- [Records from a dataset]
==============================

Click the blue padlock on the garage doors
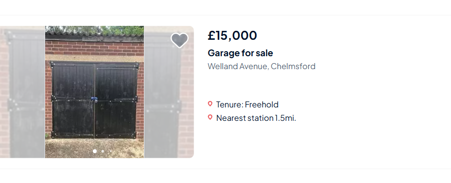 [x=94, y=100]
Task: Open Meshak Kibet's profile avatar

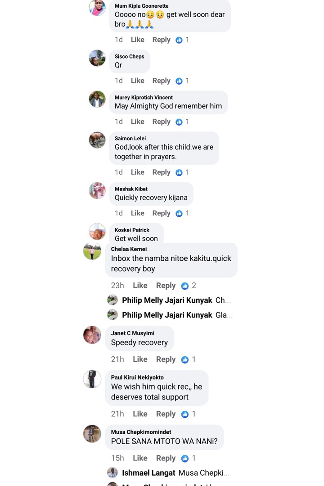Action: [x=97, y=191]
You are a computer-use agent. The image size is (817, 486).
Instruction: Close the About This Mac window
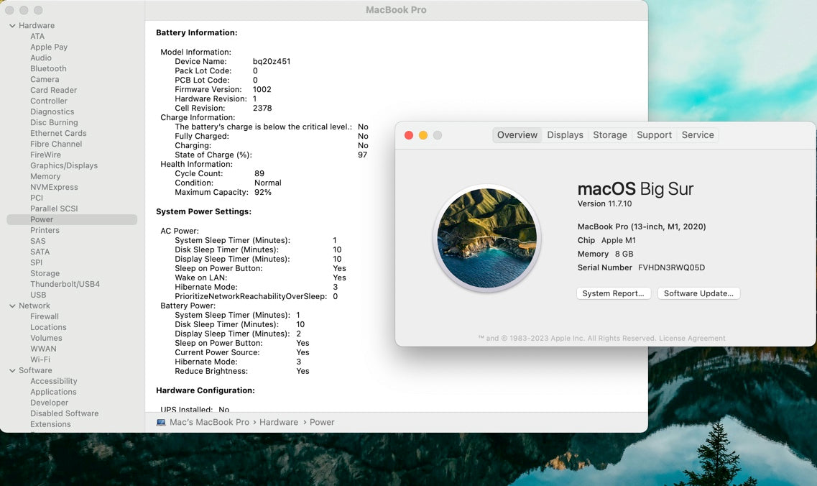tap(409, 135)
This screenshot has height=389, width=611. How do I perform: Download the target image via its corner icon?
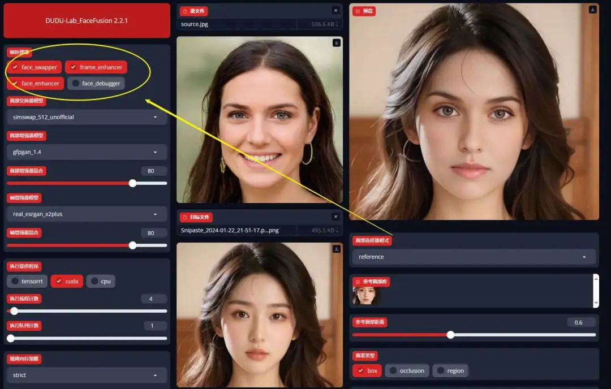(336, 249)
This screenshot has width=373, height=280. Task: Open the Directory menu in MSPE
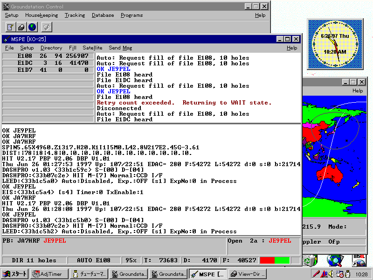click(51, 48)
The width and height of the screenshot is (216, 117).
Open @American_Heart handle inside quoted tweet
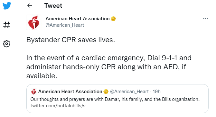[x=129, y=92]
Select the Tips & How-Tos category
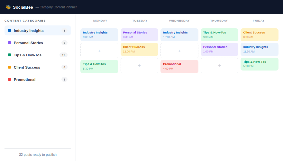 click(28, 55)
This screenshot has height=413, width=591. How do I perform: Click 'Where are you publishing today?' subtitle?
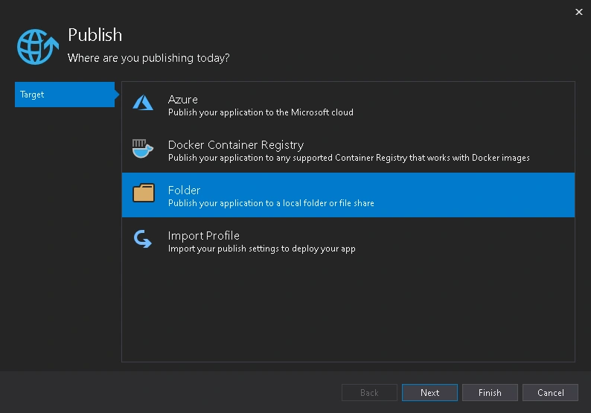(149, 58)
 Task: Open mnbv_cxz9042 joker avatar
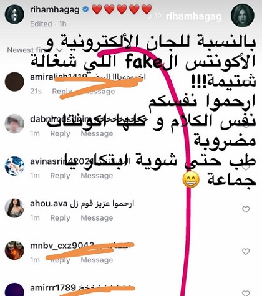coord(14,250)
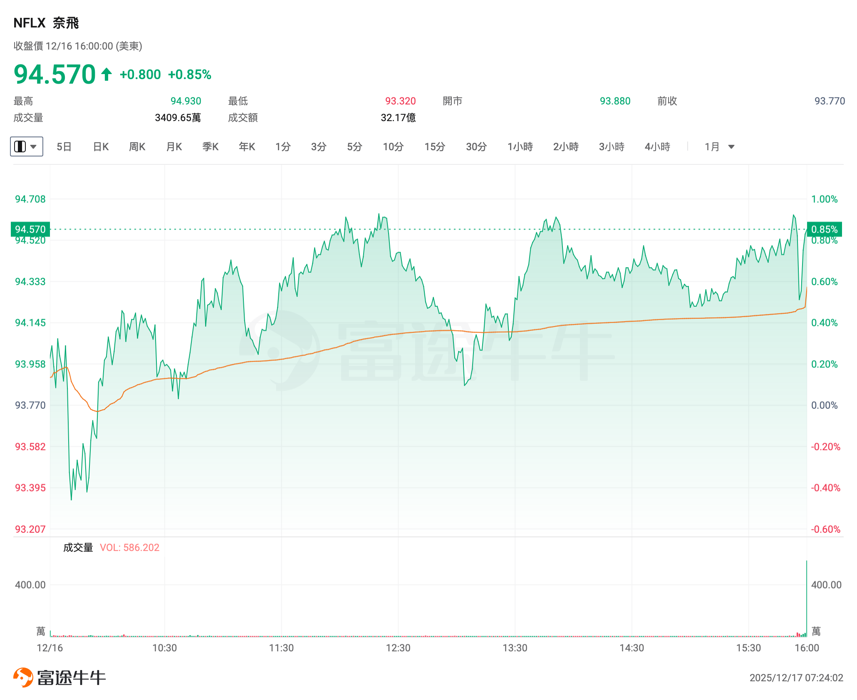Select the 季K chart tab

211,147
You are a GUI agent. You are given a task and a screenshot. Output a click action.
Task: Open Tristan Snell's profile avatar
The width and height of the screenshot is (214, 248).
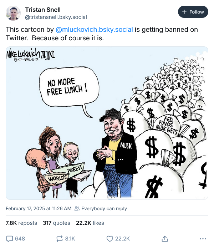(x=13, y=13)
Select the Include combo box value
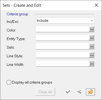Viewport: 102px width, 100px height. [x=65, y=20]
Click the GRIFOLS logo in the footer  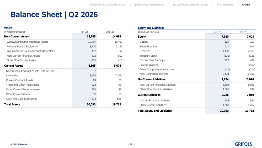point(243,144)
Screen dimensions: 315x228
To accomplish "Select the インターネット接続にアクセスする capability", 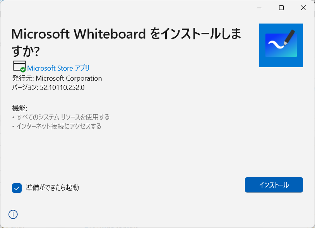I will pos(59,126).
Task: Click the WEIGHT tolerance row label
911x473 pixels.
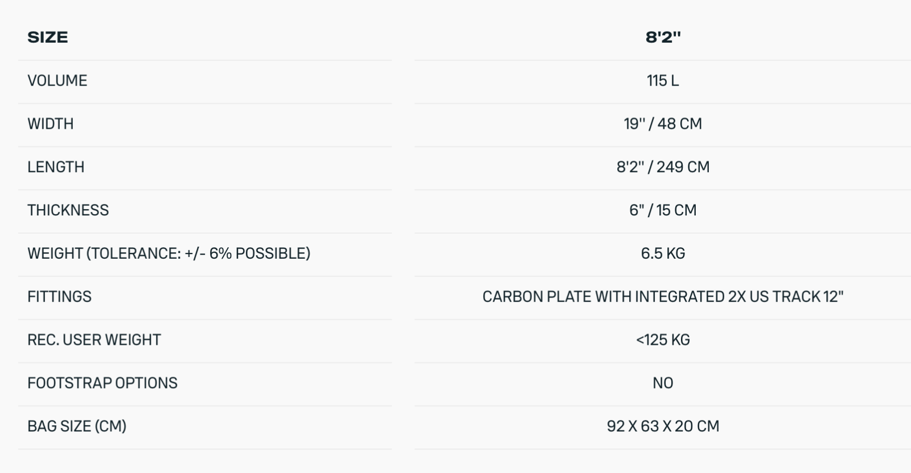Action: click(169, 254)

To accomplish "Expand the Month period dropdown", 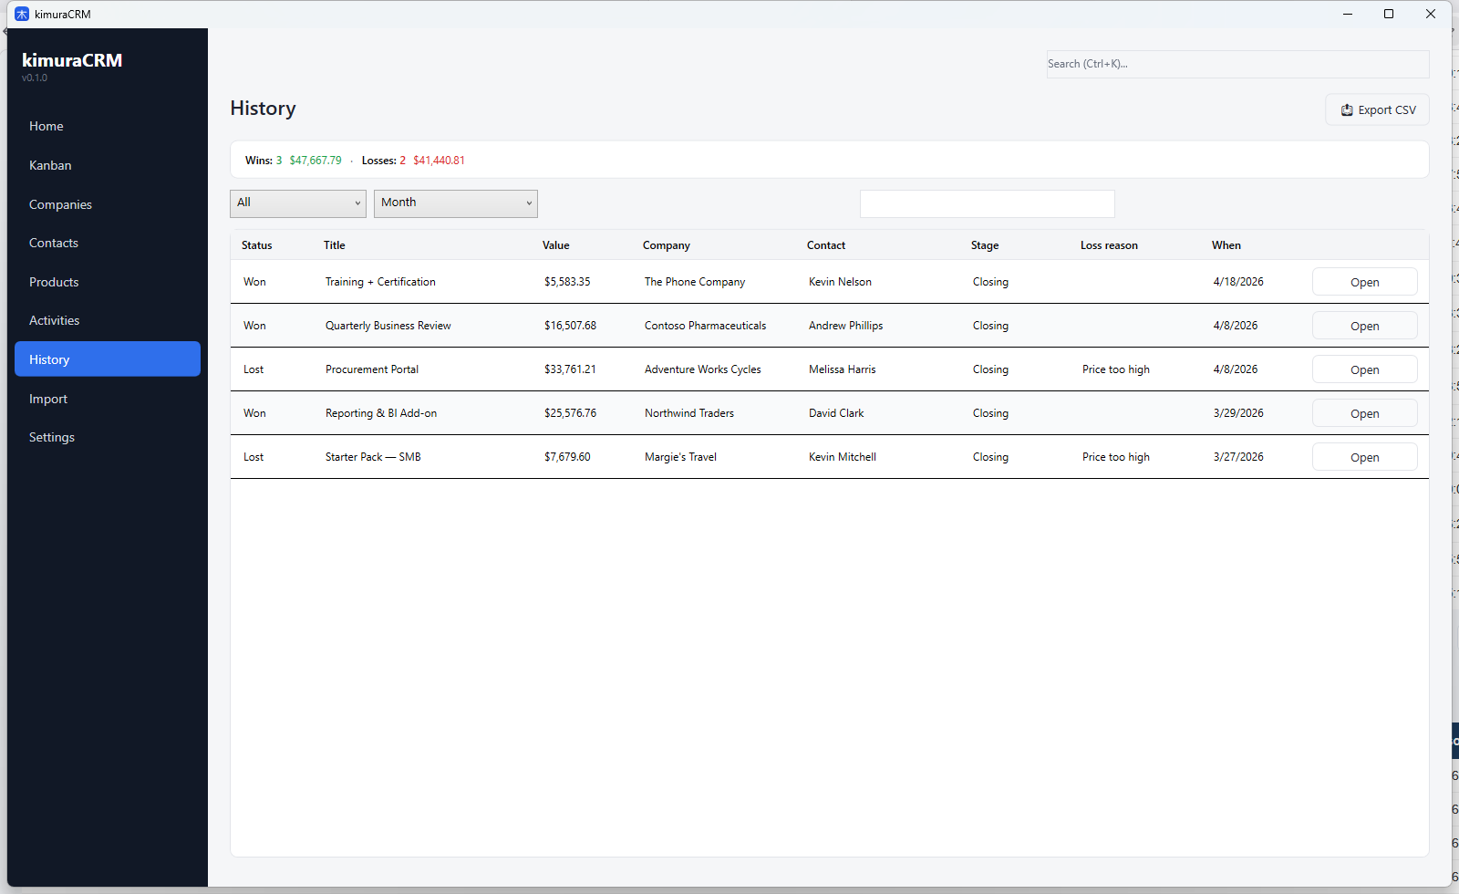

==============================

- [TASK TO COMPLETE] Filter the records down to the lines that contain the string "agent", and copy those lines.

- [RESULT FOR THIS EXERCISE]
You are a computer-use agent. The image size is (817, 486).
You are a GUI agent. You are given a task and a screenshot. Output a click action.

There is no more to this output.